Om 18 uur ging de avond- en nachtdienst in voor onze eigen patiënten van de praktijk. Op de telefoonbeantwoorder draaide een bandje, waarop te horen was welke dokter er die avond dienst had. Voor patiënten zonder telefoon was dat ook te lezen op een bord bij de buitendeur. Thuis hadden we privé allemaal een spreekkamer en een wachtkamer om daar de zieke patiënten buiten de kantooruren te kunnen ontvangen. Anders moest je voor elk wissewasje weer naar de praktijk in het centrum van de stad.

Een weekend dienst duurde van vrijdagavond tot maandagmorgen en vooral op zaterdag stonden de patiënten voor het open weekendspreekuur om 11 uur in ons huurhuis vanaf de voordeur tot boven aan de trap bij de slaapkamer te wachten.

Alleen op maandagmiddag had je vrij na een lange weekenddienst. Mijn vaste dienstdag door de week was op dinsdag, maar bij een vakantie van een collega kwam er nog een extra avonddienst bij. We hadden allemaal 6 weken vakantie per jaar. In de zomervakantie had ik maximaal 2 weken vrij, want 3 van de 4 huisartsen hadden schoolgaande kinderen

Kees Fontein was 60+ en zijn privilege was een vrijstelling voor de weekenddienst. Tot de pensionering van Kees, in november 1978, had ik dus elke 3 weken een weekend dienst en in de schoolvakanties zelfs om het weekend dienst.

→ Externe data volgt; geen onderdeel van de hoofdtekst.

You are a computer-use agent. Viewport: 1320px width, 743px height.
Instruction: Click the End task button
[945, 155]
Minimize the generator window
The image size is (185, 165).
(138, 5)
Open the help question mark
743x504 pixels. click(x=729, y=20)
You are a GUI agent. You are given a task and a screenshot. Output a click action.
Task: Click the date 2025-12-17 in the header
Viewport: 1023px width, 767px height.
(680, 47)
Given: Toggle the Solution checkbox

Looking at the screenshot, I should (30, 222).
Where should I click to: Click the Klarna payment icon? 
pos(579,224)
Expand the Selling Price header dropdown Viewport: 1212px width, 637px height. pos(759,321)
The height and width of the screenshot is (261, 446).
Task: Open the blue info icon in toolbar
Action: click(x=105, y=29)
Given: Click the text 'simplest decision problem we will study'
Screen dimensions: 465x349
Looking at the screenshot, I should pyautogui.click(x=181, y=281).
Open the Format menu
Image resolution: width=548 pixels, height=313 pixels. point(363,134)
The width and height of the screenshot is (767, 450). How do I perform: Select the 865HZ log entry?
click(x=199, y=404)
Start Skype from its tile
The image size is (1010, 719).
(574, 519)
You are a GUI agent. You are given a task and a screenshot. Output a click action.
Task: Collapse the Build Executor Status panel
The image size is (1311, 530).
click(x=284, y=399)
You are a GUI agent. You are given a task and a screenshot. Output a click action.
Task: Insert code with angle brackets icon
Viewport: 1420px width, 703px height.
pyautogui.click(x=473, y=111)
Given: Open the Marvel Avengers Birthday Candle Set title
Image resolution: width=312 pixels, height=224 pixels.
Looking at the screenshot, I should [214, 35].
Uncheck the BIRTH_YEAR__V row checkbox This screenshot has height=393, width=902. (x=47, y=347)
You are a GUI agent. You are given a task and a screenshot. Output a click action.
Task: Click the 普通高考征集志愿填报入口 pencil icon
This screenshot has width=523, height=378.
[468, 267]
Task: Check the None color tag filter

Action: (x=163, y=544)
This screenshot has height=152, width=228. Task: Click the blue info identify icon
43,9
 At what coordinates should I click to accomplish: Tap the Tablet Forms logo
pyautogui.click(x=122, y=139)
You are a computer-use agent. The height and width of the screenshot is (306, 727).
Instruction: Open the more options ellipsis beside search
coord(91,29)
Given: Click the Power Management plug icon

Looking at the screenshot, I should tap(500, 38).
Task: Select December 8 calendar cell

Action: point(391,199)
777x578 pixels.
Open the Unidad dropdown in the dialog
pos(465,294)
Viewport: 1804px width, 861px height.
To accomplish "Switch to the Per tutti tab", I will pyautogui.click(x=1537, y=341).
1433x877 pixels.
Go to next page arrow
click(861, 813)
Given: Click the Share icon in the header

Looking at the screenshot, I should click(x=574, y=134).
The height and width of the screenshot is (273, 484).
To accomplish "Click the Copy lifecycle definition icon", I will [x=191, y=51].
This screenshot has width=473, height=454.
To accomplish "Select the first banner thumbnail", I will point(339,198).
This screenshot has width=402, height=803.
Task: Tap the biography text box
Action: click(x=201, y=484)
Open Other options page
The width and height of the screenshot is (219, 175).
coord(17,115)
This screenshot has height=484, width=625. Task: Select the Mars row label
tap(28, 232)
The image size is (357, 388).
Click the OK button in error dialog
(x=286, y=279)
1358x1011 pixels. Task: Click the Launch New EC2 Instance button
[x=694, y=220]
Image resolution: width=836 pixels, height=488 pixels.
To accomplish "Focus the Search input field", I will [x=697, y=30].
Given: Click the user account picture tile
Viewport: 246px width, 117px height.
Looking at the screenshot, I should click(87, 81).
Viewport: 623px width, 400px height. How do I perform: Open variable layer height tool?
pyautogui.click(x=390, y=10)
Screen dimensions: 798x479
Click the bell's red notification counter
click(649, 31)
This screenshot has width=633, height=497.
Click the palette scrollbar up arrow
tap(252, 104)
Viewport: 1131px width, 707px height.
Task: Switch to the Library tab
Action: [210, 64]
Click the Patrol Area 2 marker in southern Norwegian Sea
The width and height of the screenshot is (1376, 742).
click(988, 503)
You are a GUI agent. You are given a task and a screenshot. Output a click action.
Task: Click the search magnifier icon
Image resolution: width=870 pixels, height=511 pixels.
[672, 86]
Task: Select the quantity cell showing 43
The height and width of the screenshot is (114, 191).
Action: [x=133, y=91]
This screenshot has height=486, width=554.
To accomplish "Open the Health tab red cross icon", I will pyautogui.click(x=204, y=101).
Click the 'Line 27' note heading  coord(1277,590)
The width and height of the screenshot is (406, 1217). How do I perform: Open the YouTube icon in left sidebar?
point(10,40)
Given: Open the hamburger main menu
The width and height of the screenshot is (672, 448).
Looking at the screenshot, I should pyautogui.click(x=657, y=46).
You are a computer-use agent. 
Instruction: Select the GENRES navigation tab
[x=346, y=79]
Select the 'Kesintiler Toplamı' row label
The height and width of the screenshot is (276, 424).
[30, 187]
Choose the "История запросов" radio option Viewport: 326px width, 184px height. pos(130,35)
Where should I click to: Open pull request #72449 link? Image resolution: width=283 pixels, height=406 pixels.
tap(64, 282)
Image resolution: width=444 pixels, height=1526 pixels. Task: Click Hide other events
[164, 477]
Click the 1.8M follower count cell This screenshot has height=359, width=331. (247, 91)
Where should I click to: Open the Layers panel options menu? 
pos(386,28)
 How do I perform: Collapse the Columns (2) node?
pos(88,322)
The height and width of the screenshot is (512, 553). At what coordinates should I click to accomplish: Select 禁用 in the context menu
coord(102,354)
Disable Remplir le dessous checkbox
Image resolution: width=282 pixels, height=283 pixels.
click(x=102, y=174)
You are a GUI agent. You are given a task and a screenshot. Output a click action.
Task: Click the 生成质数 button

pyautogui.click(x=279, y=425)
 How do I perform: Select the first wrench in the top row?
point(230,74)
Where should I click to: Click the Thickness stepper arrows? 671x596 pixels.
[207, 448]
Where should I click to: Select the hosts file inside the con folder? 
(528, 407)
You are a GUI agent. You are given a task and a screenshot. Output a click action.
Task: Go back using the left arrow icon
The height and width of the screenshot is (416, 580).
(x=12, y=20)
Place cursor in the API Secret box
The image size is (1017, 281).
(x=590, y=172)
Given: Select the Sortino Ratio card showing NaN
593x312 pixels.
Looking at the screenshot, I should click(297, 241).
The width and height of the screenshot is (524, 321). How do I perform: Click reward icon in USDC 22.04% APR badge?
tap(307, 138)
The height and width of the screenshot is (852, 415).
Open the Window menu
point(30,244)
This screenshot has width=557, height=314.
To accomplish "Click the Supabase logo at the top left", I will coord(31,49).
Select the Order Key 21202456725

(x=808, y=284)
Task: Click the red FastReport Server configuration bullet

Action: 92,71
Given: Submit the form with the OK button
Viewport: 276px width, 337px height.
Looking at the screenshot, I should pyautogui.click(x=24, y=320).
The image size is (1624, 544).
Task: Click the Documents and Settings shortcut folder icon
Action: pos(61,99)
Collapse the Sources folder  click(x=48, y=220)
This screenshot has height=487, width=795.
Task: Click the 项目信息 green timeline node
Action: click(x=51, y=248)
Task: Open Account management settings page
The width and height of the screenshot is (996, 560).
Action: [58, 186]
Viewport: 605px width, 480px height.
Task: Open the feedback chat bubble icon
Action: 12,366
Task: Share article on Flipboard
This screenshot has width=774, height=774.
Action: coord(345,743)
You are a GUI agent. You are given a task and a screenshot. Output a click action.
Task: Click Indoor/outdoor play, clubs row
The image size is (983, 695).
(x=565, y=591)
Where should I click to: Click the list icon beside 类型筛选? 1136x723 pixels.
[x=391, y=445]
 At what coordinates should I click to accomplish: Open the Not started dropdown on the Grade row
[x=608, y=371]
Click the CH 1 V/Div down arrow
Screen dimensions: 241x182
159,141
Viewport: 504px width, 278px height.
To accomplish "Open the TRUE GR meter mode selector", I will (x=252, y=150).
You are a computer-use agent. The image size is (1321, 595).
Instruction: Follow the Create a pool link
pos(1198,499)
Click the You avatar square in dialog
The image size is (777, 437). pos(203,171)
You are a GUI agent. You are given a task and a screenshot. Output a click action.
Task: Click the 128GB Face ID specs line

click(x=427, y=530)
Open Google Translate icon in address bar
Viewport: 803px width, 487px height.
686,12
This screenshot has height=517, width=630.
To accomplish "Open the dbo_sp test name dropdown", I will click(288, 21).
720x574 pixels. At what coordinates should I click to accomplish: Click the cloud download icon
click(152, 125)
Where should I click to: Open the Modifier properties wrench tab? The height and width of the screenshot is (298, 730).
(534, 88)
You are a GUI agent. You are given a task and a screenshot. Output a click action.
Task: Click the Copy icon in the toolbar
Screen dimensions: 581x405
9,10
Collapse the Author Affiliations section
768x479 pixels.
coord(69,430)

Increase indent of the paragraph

Wijnie was tijdens de diensten verantwoordelijk voor de telefoon thuis. Ik was bereikbaar op een mobilofoon in de auto en later met een semafoon in mijn binnenzak. Bij een alarmering voor een spoedgeval of een na-visite nam ik dan bij de mensen thuis telefonisch contact met haar op.

Een kind met koorts mocht niet naar buiten en werd in principe altijd thuis bezocht. Veel mensen hadden toen geen auto, dus als je slecht ter been was of er was koorts, dan werd altijd een visite-aanvraag gehonoreerd. Tijdens mijn eerste nachtdienst reed ik om die reden wel 6 visites. Ik wilde namelijk geen fout maken en uit voorzichtigheid honoreerde Wijnie in het begin bijna alles met een huisbezoek.

We deden in die tijd ook nog thuisbevallingen. Eigenlijk was je blij als zo’n bevalling zich ’s avonds of in het weekend aandiende. Overdag gooide immers een bevalling je hele dagschema in de war. Buiten kantoortijden had je alle tijd voor extra werkzaamheden. In principe deed ik alleen de bevallingen bij mijn eigen patiënten, maar dat betekende wel dat je naast je gewone dienst ook nog bereikbaar moest zijn voor je eigen zwangere patiënten.

Onze groepspraktijk mocht dan wel groot en druk zijn, hij was wel goed georganiseerd. Er werkten ervaren huisartsen en doktersassistentes. Ik kon, toen ik als assistent begon, bij iedereen met mijn vragen terecht. Dat was ook wel nodig, want op mijn 25e jaar had ik alleen maar een basisarts-opleiding. Kees Fontein was mijn grote voorbeeld en van hem heb ik het meeste geleerd. Onze maatschap in Oss was in 1975 de 3e groepspraktijk in heel Nederland en een voorbeeld voor veel huisarts-solisten. In die tijd hadden de meeste huisartsen nog een praktijk aan huis en vaak nog met een apotheek erbij.

Kortom: in onze groepspraktijk was alles overzichtelijk en patiënt-vriendelijk geregeld.